● Untersuchter Text
◇ ◇ ◇ ◇
Wie beeinflusst ChatGPT die Jurawelt? Werden Urteile bald nur noch von Robotern gesprochen? Und was sagt eigentlich die Rechtssprechung zu den neuesten Entwicklungen der generativen KI? In der neuen Kolumne Richter und Roboter von ARIC und Fieldfisher beleuchten Dennis Hillemann und Stephan Zimprich im Wechsel einmal monatlich Themen aus KI und Recht. Im Februar geht es um Datenschutz und die Einschränkungen, die er mit sich bringt.
Puh, gerade noch mal Glück gehabt. Der Fortschritt ist nicht unaufhaltsam, der Anwaltsberuf gerettet. Die Bundesländer-Taskforce „Künstliche Intelligenz“ hat den Superjoker gezogen und die Datenschutzbeauftragten der Länder auf OpenAI angesetzt. Aber ist das nun wirklich gut?
◇ ◇ ◇ ◇
[Gespeicherte Daten]
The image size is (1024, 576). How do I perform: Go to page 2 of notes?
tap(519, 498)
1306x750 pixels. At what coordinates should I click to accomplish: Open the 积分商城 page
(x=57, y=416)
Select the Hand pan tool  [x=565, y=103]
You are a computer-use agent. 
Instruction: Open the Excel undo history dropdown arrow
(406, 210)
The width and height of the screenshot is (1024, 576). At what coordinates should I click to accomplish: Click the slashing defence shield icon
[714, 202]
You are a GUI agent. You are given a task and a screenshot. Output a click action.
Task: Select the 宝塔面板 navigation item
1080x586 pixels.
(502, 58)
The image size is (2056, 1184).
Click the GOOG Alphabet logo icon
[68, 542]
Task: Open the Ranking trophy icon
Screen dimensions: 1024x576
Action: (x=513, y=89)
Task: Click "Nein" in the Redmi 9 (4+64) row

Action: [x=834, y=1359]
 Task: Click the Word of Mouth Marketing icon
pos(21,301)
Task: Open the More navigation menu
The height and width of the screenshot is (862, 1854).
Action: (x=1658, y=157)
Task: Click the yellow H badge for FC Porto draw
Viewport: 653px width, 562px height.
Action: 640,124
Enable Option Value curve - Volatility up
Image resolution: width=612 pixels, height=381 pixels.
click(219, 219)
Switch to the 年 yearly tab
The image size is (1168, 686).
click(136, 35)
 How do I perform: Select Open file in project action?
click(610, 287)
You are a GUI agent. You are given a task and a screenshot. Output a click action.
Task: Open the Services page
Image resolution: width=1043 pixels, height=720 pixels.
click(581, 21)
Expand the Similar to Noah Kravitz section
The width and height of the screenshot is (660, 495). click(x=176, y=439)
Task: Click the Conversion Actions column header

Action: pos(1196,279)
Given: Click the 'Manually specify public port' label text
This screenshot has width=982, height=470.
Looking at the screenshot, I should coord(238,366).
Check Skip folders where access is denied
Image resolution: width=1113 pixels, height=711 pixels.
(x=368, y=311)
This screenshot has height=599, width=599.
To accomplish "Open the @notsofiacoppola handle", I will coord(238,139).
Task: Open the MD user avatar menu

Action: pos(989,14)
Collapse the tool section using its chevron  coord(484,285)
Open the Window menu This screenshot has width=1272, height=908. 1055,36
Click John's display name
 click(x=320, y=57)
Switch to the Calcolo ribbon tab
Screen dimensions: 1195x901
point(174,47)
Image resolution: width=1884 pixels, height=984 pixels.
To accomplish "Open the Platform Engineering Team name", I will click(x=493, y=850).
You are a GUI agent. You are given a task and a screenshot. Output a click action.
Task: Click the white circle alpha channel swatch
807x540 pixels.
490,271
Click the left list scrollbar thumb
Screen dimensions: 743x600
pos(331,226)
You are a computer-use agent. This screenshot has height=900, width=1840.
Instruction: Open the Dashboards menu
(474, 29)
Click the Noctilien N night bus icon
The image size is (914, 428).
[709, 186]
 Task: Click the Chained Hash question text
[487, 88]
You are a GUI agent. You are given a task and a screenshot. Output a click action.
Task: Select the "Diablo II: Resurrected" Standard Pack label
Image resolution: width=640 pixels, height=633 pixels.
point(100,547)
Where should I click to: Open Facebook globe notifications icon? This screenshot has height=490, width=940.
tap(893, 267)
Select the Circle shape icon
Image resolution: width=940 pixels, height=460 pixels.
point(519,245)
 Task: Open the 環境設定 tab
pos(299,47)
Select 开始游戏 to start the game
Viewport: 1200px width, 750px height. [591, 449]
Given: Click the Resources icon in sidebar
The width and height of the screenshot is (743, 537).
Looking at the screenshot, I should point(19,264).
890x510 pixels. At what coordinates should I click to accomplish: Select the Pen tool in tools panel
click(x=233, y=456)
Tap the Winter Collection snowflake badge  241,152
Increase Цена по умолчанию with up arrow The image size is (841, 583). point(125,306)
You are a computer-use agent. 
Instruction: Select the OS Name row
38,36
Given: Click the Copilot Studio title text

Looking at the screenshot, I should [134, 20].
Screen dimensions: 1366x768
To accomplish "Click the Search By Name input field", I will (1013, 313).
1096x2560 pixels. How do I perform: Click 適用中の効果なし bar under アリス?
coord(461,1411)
◇ ◇ ◇ ◇
● Aufgabe
Schreiben Sie die Kolumne über KI, Recht und Datenschutz im Anschluss an ihren letzten Satz weiter.

● Gelöste Aufgabe
Vor einigen Wochen habe ich ein Tool namens CoCounsel ausprobiert, und danach war ich für ein paar Tage fest davon überzeugt, in den Abgrund gesehen zu haben. CoCounsel basiert auf GPT4 und kann recherchieren, zusammenfassen, Verträge analysieren und die Ergebnisse in hübsch formatierten Memos und Tabellen ausgeben. Als Test habe ich zwei Memos erstellen lassen zu Themen, an denen ich aktuell arbeite. Die Ergebnisse: erschreckend gut. Hätte ein Associate dafür drei oder vier Stunden gebraucht, ich hätte nichts zu meckern gehabt. CoCounsel hat 3 Minuten gebraucht. Und bevor jetzt wieder jemand um die Ecke kommt und sagt ja gut, ist ja englischsprachig, und deutsches Recht kennt das Tool auch nicht – ja, stimmt, aber es ist ja klar, dass so etwas auch für den deutschen und europäischen Markt kommt, und das eher in Monaten als in Jahren.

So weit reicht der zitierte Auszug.